Wednesday, June 17, 2009

Private Health Insurers Admit Depravity

For those of you who thought I was exaggerating about the utter depravity of private health insurers, yesterday the bastards stood before Congress and admitted they will continue to let people die rather than spend a dime to save them.

Kevin Drum explains:

Yesterday the House Subcommittee on Oversight and Investigations decided to investigate the practice of recission. This is when you pay your premiums for years to a healthcare insurer, then get sick, and then have your insurance cancelled. The insurance industry executives at the hearing did not exactly cover themselves with glory:

A Texas nurse said she lost her coverage, after she was diagnosed with aggressive breast cancer, for failing to disclose a visit to a dermatologist for acne.

The sister of an Illinois man who died of lymphoma said his policy was rescinded for the failure to report a possible aneurysm and gallstones that his physician noted in his chart but did not discuss with him.

....Late in the hearing, [Bart] Stupak, the committee chairman, put the executives on the spot. Stupak asked each of them whether he would at least commit his company to immediately stop rescissions except where they could show "intentional fraud."

The answer from all three executives: "No."

Rep. John Dingell (D-Mich.) said that a public insurance plan should be a part of any overhaul because it would force private companies to treat consumers fairly or risk losing them. "This is precisely why we need a public option," Dingell said.

Even the Republicans on the committee couldn't defend the insurance company position. A few more hearings like this and getting a public option into healthcare reform is suddenly going to look like a real possibility. Nice going, guys.

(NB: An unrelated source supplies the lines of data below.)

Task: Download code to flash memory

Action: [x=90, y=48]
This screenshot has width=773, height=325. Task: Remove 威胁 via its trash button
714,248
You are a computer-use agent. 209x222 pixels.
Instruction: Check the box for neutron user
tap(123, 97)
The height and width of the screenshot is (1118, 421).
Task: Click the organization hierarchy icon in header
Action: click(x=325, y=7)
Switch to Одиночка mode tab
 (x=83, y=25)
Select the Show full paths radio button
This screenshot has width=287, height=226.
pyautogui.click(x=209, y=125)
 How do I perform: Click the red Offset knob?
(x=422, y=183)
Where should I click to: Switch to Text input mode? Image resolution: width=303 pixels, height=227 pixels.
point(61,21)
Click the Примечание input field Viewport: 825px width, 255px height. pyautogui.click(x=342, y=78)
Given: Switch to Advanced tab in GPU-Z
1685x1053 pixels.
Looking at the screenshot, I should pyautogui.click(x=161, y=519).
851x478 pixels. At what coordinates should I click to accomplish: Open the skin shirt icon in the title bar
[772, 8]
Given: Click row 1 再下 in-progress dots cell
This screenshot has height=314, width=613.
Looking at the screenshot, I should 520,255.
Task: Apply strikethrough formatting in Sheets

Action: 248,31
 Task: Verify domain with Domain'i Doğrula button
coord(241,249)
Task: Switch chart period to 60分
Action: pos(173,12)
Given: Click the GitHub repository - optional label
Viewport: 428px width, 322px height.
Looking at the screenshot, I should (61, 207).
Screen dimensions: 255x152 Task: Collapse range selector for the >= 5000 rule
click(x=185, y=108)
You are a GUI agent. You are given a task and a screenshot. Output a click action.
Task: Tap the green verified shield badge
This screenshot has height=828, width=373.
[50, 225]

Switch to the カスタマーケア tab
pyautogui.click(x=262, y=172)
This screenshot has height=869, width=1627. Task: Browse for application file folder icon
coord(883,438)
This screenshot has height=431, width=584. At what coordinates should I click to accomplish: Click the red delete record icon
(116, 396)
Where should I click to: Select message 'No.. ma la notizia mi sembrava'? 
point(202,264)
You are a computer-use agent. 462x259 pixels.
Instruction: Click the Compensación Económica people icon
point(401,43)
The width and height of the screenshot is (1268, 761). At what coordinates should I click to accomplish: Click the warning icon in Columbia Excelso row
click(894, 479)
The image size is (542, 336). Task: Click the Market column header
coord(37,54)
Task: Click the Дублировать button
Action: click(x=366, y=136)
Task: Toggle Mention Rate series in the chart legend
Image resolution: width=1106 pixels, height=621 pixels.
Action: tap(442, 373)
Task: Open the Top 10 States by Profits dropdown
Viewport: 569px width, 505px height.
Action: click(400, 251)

So spread the word: private health insurers not only admit that they will never pay for life-saving medical procedures, but they bragged about it, and responded to concern from the people's representatives in Congress with a giant, group "FUCK YOU."

Fuck us? No, fuck YOU!

Tell Congress, tell the president: No public option, no "fair competition," no quarter. Outlaw the private insurers and seize their assets to pay for single-payer for everybody.

1 comment:

Jack Jodell said...

The bastards should be run and heavily regulated, just like public utilities. And their CEO's $12-$25 million annual salaries should become a thing of the past - IMMEDIATELY!